Ebu Hureyre (r.a)’dan rivayet olunduğuna göre
Peygamberimiz şöyle buyurdu:
“Üç duâ şüphesiz makbuldür: 1 - Mazlumun duâsı, 2 -Yolcunun duâsı, 3 - Ana babanın evlâdı hakkındaki duâları”
(Bu hadisi Buhari, Edeb kitabına almış, ayrıca Ebu Davud ve Tirmizi’nin Sünen’lerinde derivayet edilmiştir.)
Ahmed İbni Hanbel’in rivayet ettiğine göre Resûlullah Efendimiz şöyle buyurdu:
“Fâcirin duâsı makbuldür. Onun kötülüğü kendisine aittir.”
Yine Peygamberimiz buyurdu:
“Üç sınıf kimsenin duâsı makbuldür.
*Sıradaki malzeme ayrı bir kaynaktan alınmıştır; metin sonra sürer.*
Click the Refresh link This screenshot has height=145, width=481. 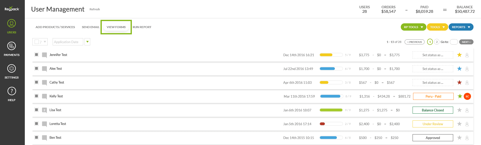point(95,9)
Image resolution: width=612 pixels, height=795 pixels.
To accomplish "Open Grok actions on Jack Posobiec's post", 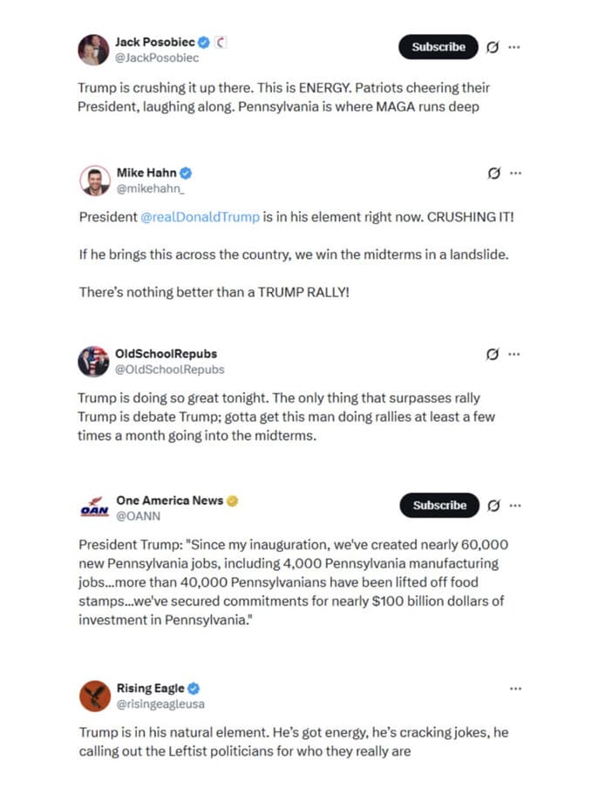I will 494,47.
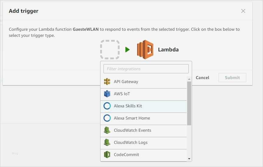
Task: Focus the Filter integrations search field
Action: 146,69
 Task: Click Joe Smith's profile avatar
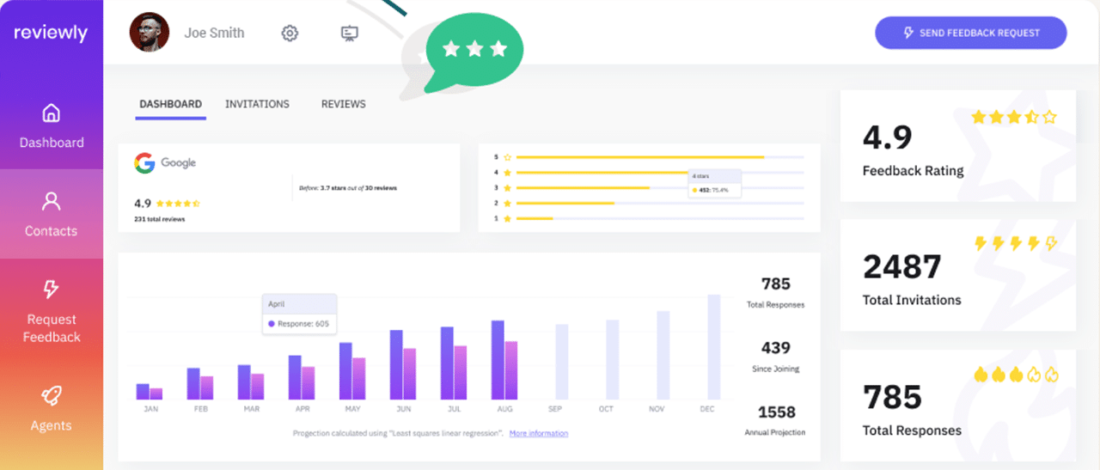pos(149,33)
Asla red olunmaz: 1 - Oruçlunun iftar anındaki duâsı, 2 - Adaletli hükümdarın duâsı, 3 - Mazlumun duâsı ve bedduâsı, 4 - Bir kimsenin evlâdı hakkında yaptığı dua.” (Buhari, Kitabu’l-Edeb.)
Peygamberimiz buyurdu: “En seri duâ, gâibin gâibe duâsıdır.”
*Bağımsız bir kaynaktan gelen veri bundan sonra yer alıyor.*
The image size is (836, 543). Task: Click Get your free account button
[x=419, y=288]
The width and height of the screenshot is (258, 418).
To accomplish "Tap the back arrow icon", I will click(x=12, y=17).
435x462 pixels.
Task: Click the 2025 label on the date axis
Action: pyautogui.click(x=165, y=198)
Resûlullah buyuruyor: “Beş kimsenin duâları makbuldür: 1 - Mazlumun bedduâsı, 2 - Hacının evine dönünceye kadar yaptığı duâ, 3 - Gazinin evine gelinceye kadar yaptığı duâ, 4 - Kardeşin kardeşe gıyabında yaptığı duâ, 5 - Hastanın iyileşinceye kadar yaptığı duâ.” (İmam Beyhaki, Şu’abü’l-İman’da rivayet etmiştir.)
Deylemi’nin, Abdullah bin Abbas’dan rivayet ettiğine göre peygamberimiz şöyle buyurdu: “Sizin biriniz ihrama girdiği vakit hem duâ etsin ve hem de âmin desin. Allahümmeğfirli dediği vakit âmin, desin. Hayvana ve insana bedduâ etmesin. Çünkü ihramda olanın duâsı müstecabdır. Duâsını bütün mü’minlere teşmil eden kişinin duâsı kabudür.”
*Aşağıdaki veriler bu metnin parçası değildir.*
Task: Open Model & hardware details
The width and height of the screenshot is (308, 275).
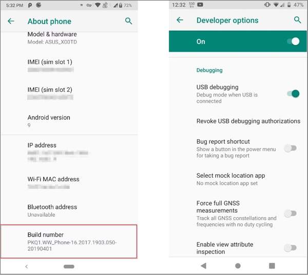Action: [x=69, y=38]
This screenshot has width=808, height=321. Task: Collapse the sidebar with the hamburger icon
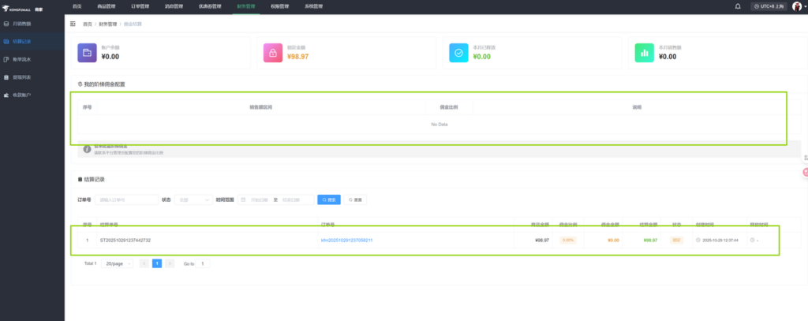(x=73, y=24)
Yukarıdaki hadis-i şerifler en muteber kaynaklardan alınmış ve kimin duâsı kabul olacaksa, aynen beyan edilmiştir. Buna göre bizler, kimlerin duâsının kabul olunacağını kavramalı ve ona göre hareket etmeliyiz.
Peygamberimiz şöyle buyurdu: “Hacda ve umrede bulunanlar Allah’ın askerleridirler. Yani misafirleridirler. Duâ ederlerse duâlarını kebul eder. İstiğfar ederlerse onları bağışlar. (İbni Mâce.)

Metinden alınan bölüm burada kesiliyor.